Ziel 1: Welchen Betrag nennt die Rechnung, von der chum im Forenthread berichtet?
Ziel 2: Gib aus dem Forenthread den Abschnitt von „Wie? Per Email, Post“ bis „geht es kaum.“ unverändert aus.

Ausgangstext:
***

# Rechnung worldb2bpages.com



## chum (18 Januar 2011)

Habe (1-Mann Firma) heute eine "dubiose" Rechnung erhalten von der Firma World Web Pages bzw. World Telecom Data Corp. mit Sitz in Barcleona bzgl. eines von mir angeblich beauftragen Firmeneintrags für € 493,50 für 2011. (Rechnung wurde aus Prag abgesandt)

Kennt jemand schon die Abzockmasche ?
Antworten werde ich ersteinmal nicht ? Handel ich richtig ?

_Sehr dubios;_
_für meinen - von mir angeblich bauftragten Firmeneintrag - sind die Stellen für Fax Nr. + eMail Nr. leer. Hätte ich meine - 1-Mann Firma - im WWW eintragen lassen, hätte ich bestimmt solch wichtige Angaben ausgefüllt. In der Rubrik Activity stehen einige Tätigkeitsbereiche drin, die gar nichts mit meiner Firma zu tun haben.:wall:_

Falls jemand auch von diesem Laden Post bekommen hat, bitte um Info
Danke
Chum


----------



## Captain Picard (18 Januar 2011)

*AW: Rechnung worldb2bpages.com*



chum schrieb:


> Habe (1-Mann Firma) heute eine "dubiose" Rechnung erhalten


Wie? Per Email, Post oder Fax? 


> Domain Name: WORLDB2BPAGES.COM
> Idari Yonetici / Registrant
> (Admin)
> Ad / Name Linh Wang
> ...


"seriöser" geht es kaum.


----------



## chum (18 Januar 2011)

*AW: Rechnung worldb2bpages.com*

@ Captain Picard
Danke für die Info, Rechnung kam per Post.

Rechnung ausgestellt von:
World Web Pages Edition
World Telecom Data Corp.
Lesseps Business Center
c/ Mendes, 4 - 10, bajos
08023 Barcelona
Spain

Rechnung wurde versandt von: (Absenderangabe auf Briefumschlag)
World Telecon Data
P.O. Box 600
220 00 Praha 120,
Rep. Tcheque

_Vielleicht mache ich mir einen Spass daraus Rechnung zurückzusenden, von fiktivem Ansprechpartner, sodass ich den Müll direkt wegwerfen kann, wenn von anderen Firmen Rechnungen kommen an die fiktive Person gesandt werden._


----------



## Captain Picard (18 Januar 2011)

***

Zeilen aus einem Datensatz für Screen Grounding:

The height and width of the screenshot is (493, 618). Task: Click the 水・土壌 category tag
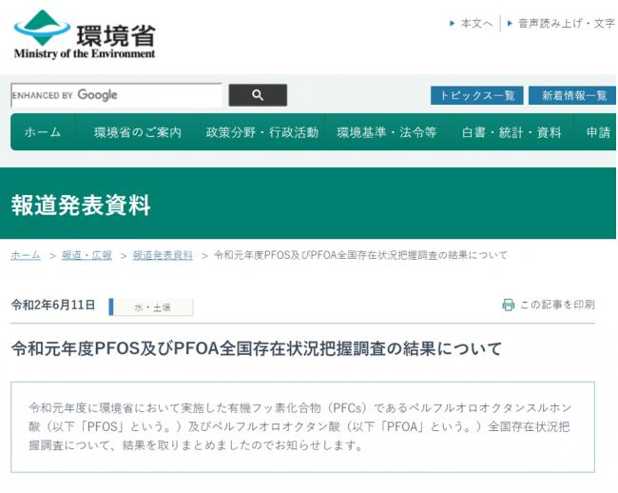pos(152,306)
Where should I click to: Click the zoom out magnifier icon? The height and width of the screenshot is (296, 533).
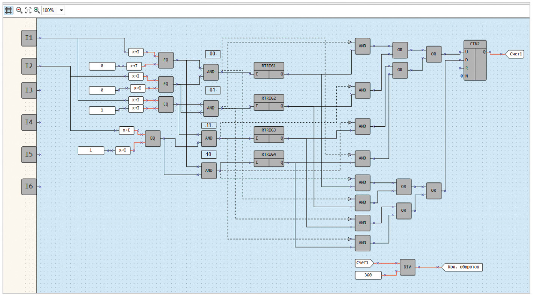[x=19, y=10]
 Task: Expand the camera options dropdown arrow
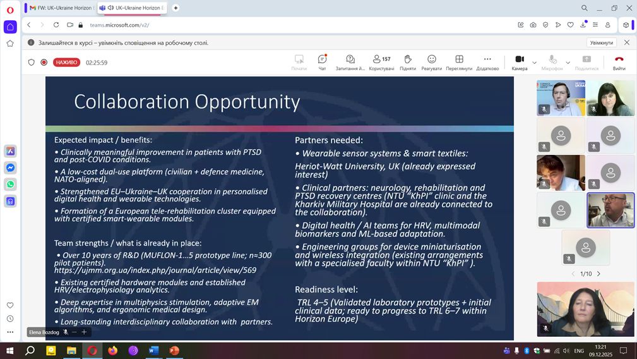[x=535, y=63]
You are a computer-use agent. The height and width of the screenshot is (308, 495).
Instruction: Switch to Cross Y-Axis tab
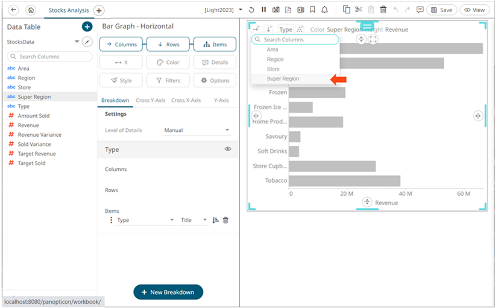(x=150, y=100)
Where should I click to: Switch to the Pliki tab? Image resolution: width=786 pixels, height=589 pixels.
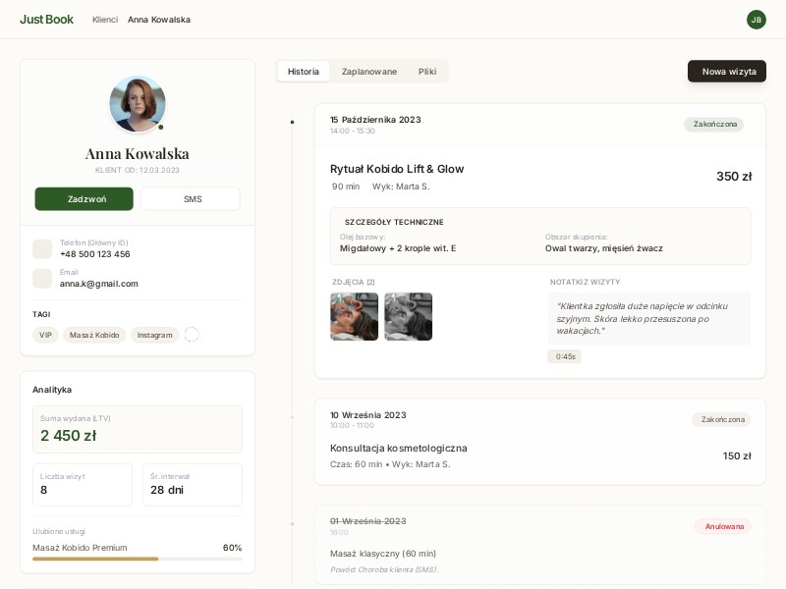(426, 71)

***

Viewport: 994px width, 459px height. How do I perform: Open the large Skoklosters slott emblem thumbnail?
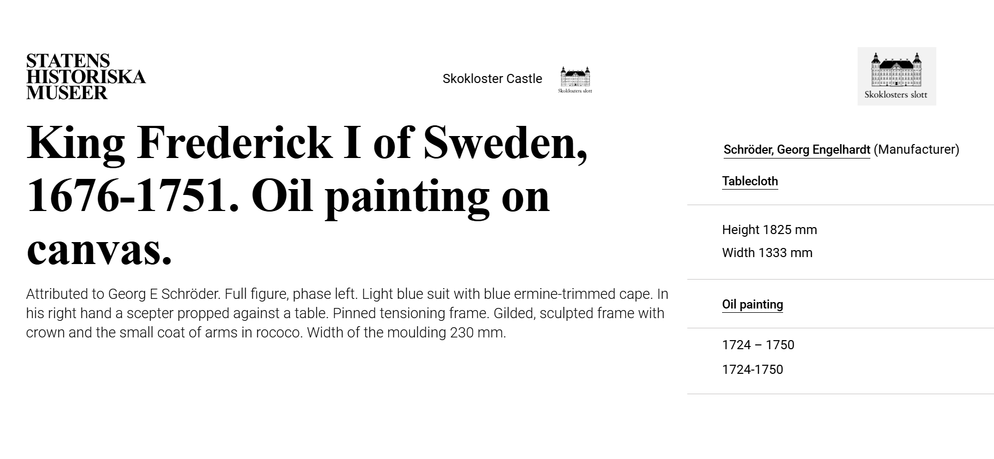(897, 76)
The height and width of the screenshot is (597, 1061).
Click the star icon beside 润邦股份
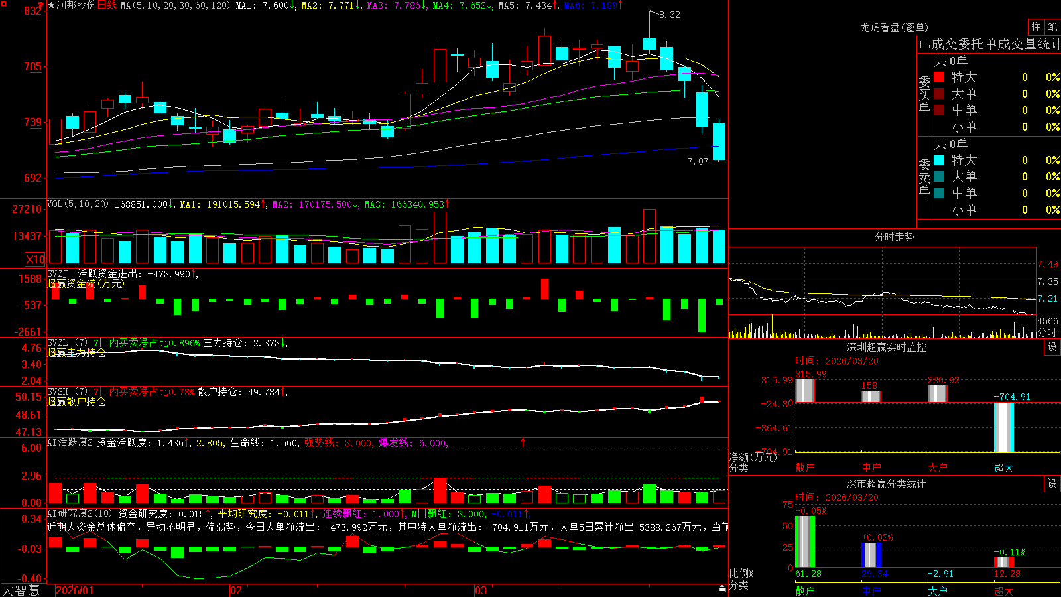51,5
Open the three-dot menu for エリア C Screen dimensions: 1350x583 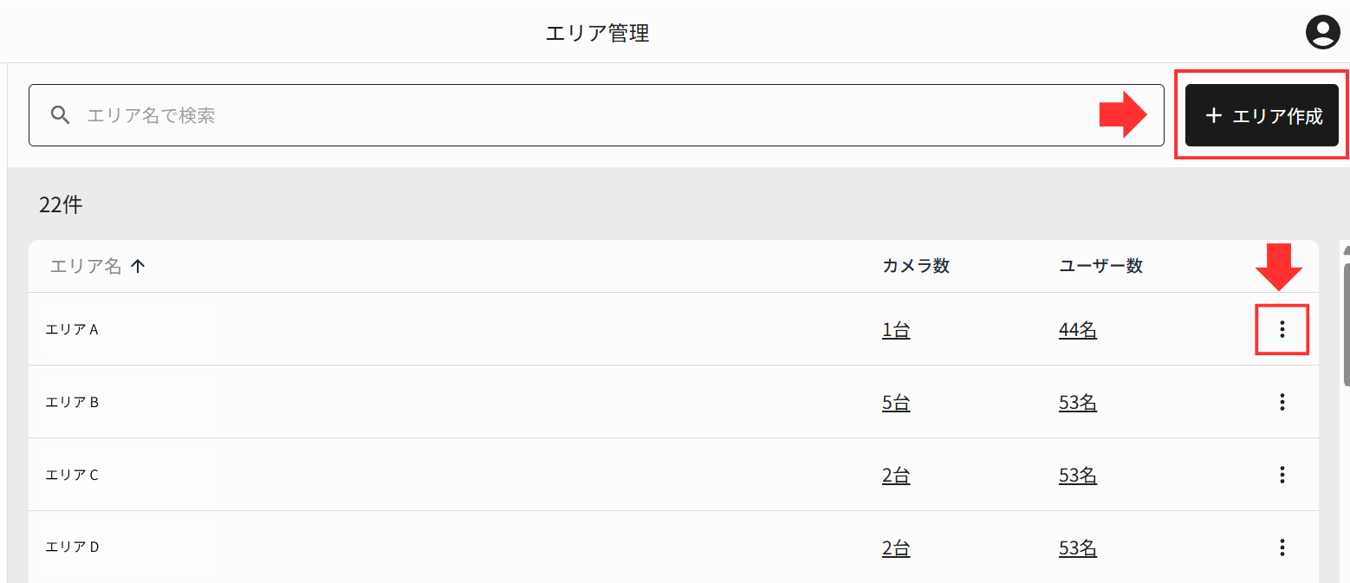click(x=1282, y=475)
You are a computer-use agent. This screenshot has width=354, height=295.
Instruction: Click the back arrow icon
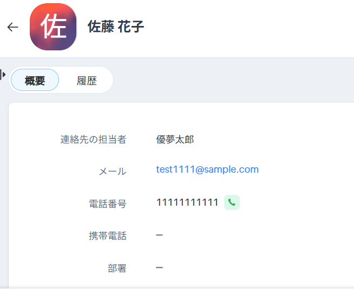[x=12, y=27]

***

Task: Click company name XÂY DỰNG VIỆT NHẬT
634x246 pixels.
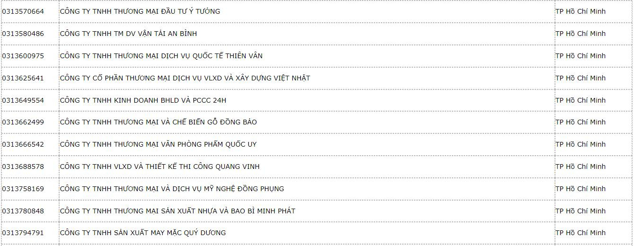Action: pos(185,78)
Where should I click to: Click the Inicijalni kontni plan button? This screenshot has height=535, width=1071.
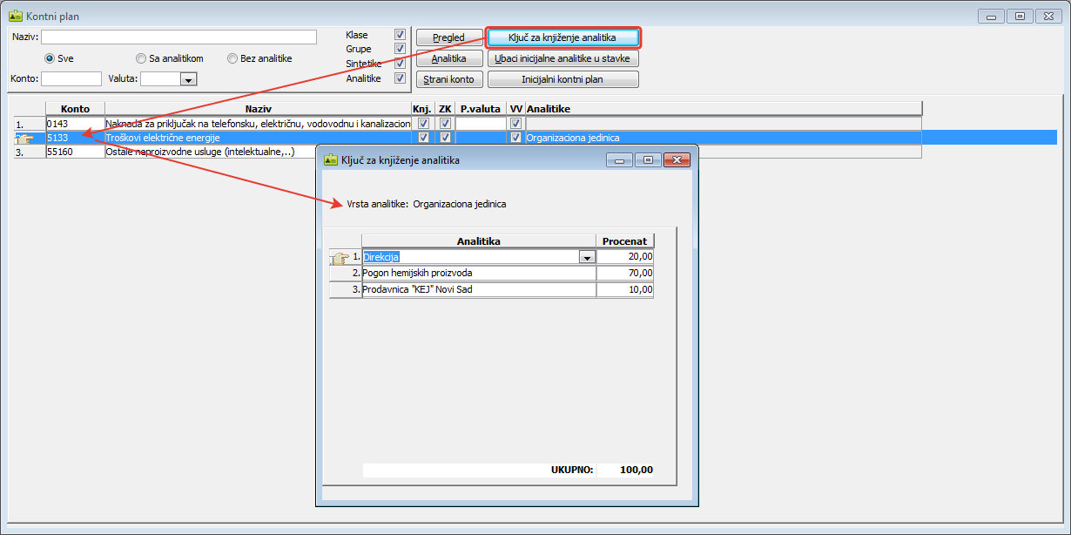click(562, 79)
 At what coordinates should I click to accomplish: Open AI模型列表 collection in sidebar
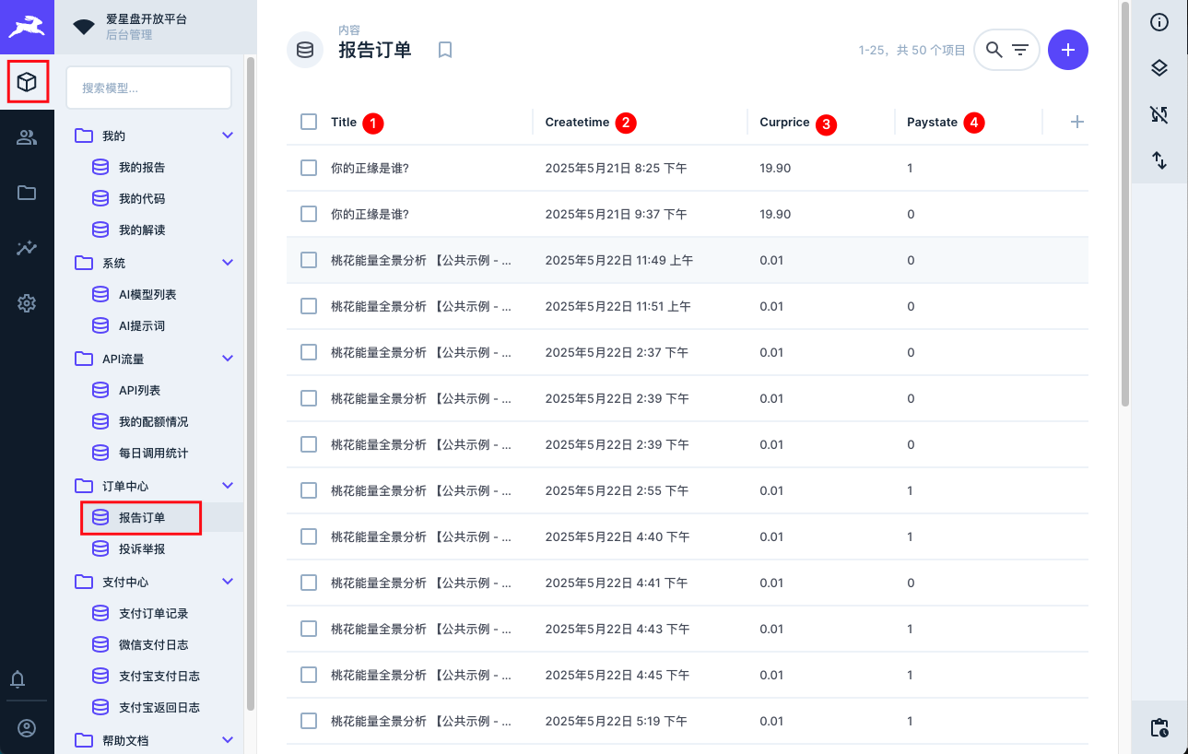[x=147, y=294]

***

Vollständige Antwort 1: € 493,50 für 2011

Vollständige Antwort 2:
Wie? Per Email, Post oder Fax? 


> Domain Name: WORLDB2BPAGES.COM
> Idari Yonetici / Registrant
> (Admin)
> Ad / Name Linh Wang
> ...


"seriöser" geht es kaum.